Your assignment: Reproduce all of the entries character for character, while leaving out any pictures they contain.

Recorded information:
▼
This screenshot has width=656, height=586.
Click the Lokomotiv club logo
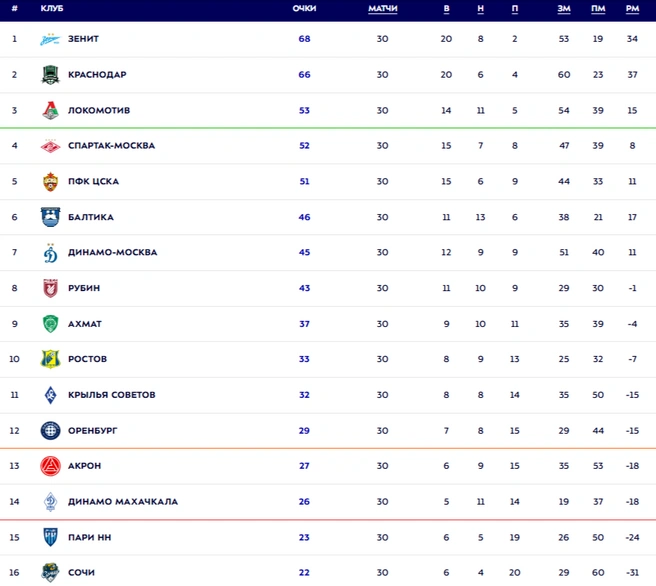pos(50,110)
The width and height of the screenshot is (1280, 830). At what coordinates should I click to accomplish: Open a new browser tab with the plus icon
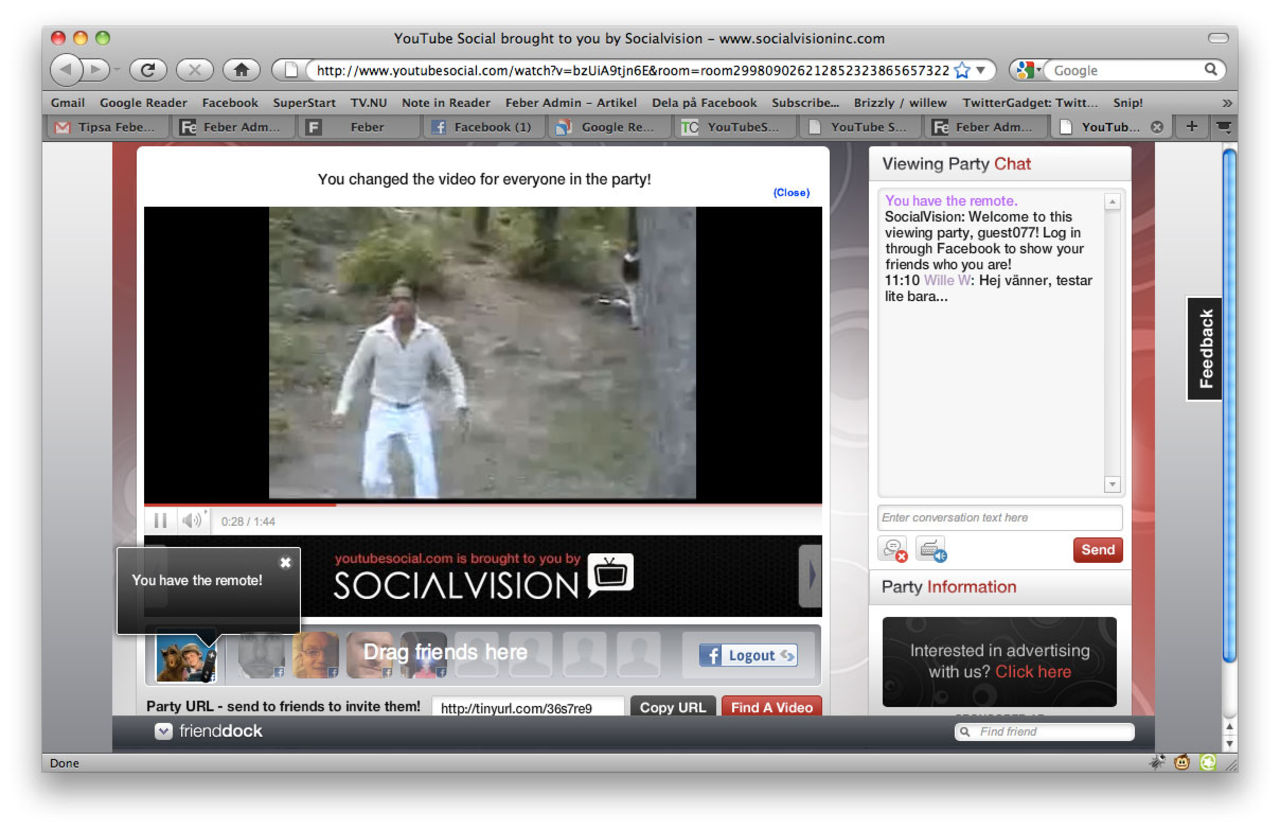(x=1189, y=126)
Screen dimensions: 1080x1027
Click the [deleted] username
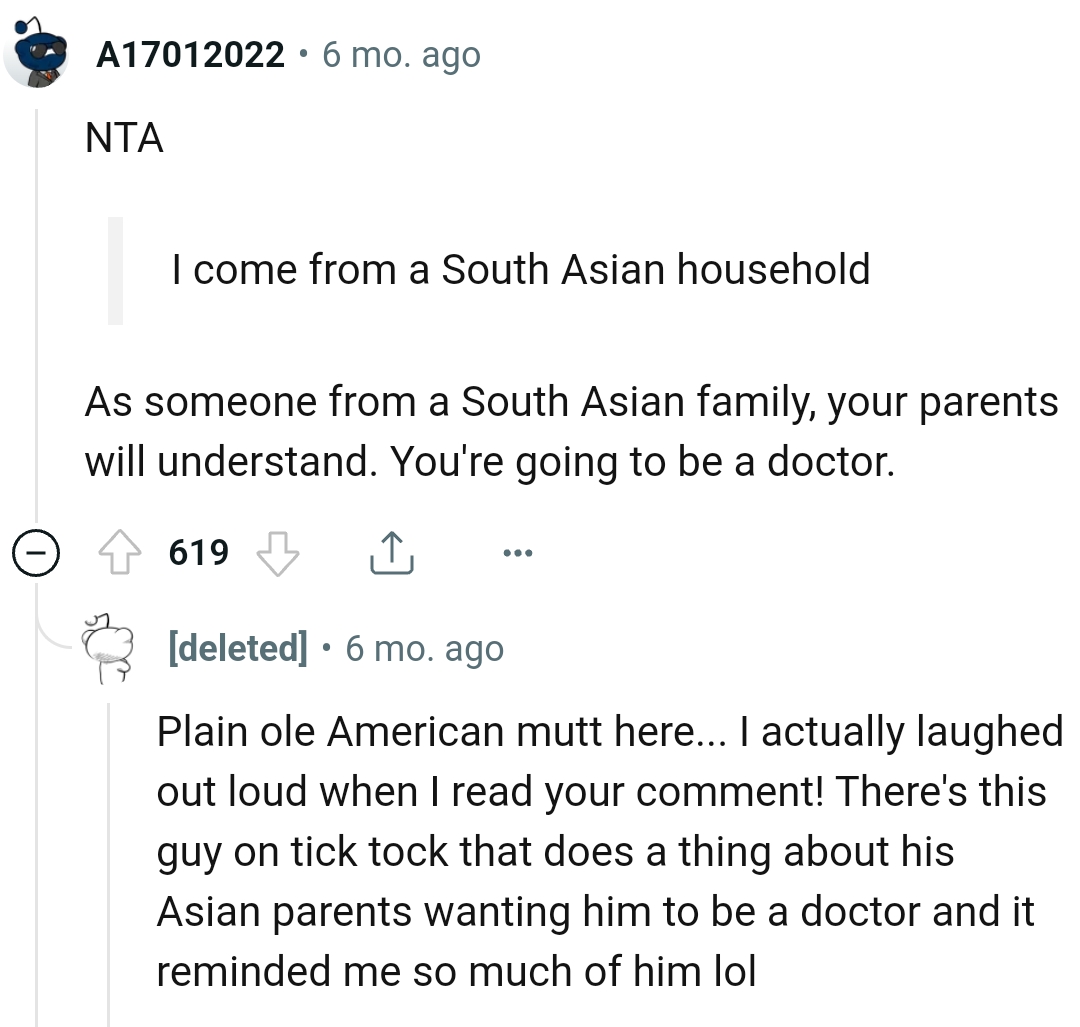tap(237, 647)
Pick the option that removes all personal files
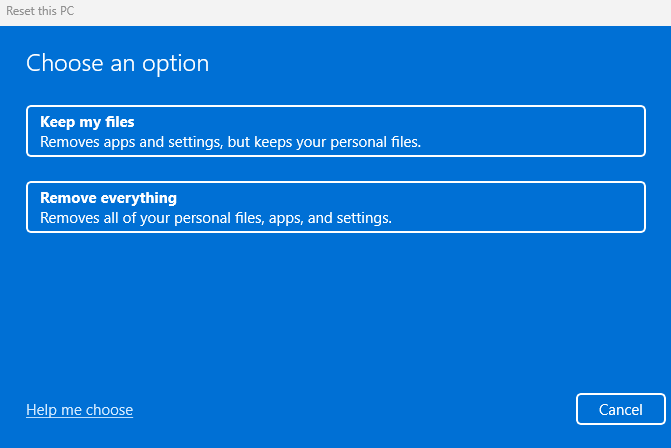 coord(335,207)
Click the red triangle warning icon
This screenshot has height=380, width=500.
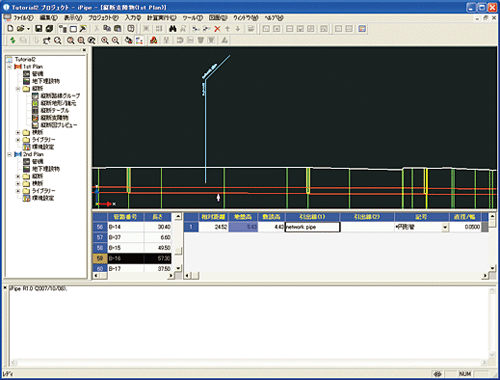pyautogui.click(x=154, y=40)
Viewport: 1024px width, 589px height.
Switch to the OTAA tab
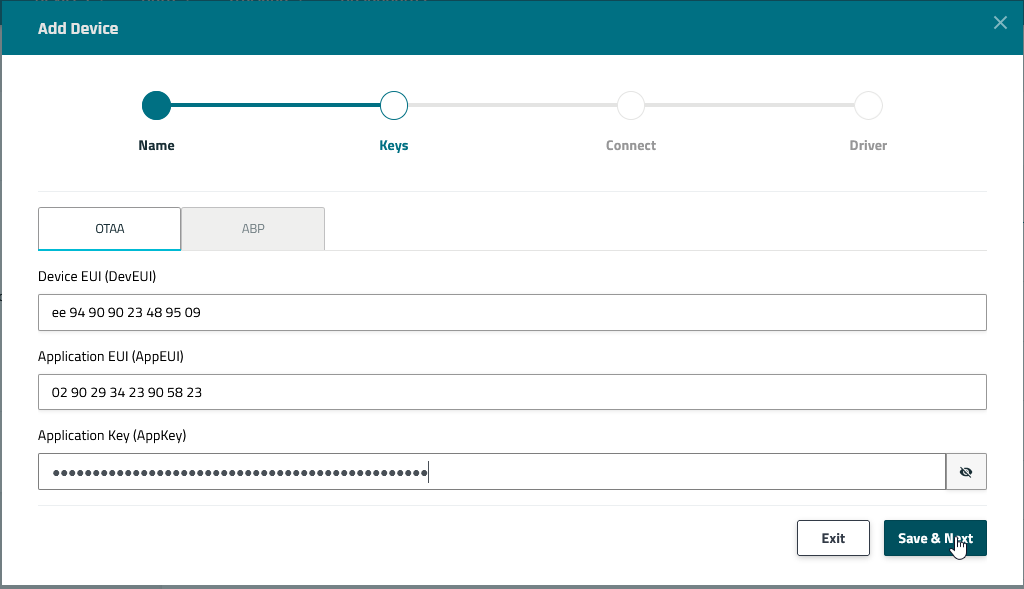(x=109, y=229)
▲
Output below:
This screenshot has width=656, height=586.
Click the Lokomotiv club logo
pos(50,110)
The width and height of the screenshot is (1280, 830). At what coordinates should I click to accomplish: Open a new browser tab with the plus icon
(x=1189, y=126)
Screen dimensions: 1080x1027
Click the [deleted] username
tap(237, 647)
Pick the option that removes all personal files
 coord(335,207)
Click the red triangle warning icon
This screenshot has height=380, width=500.
pyautogui.click(x=154, y=40)
Viewport: 1024px width, 589px height.
Switch to the OTAA tab
(x=109, y=229)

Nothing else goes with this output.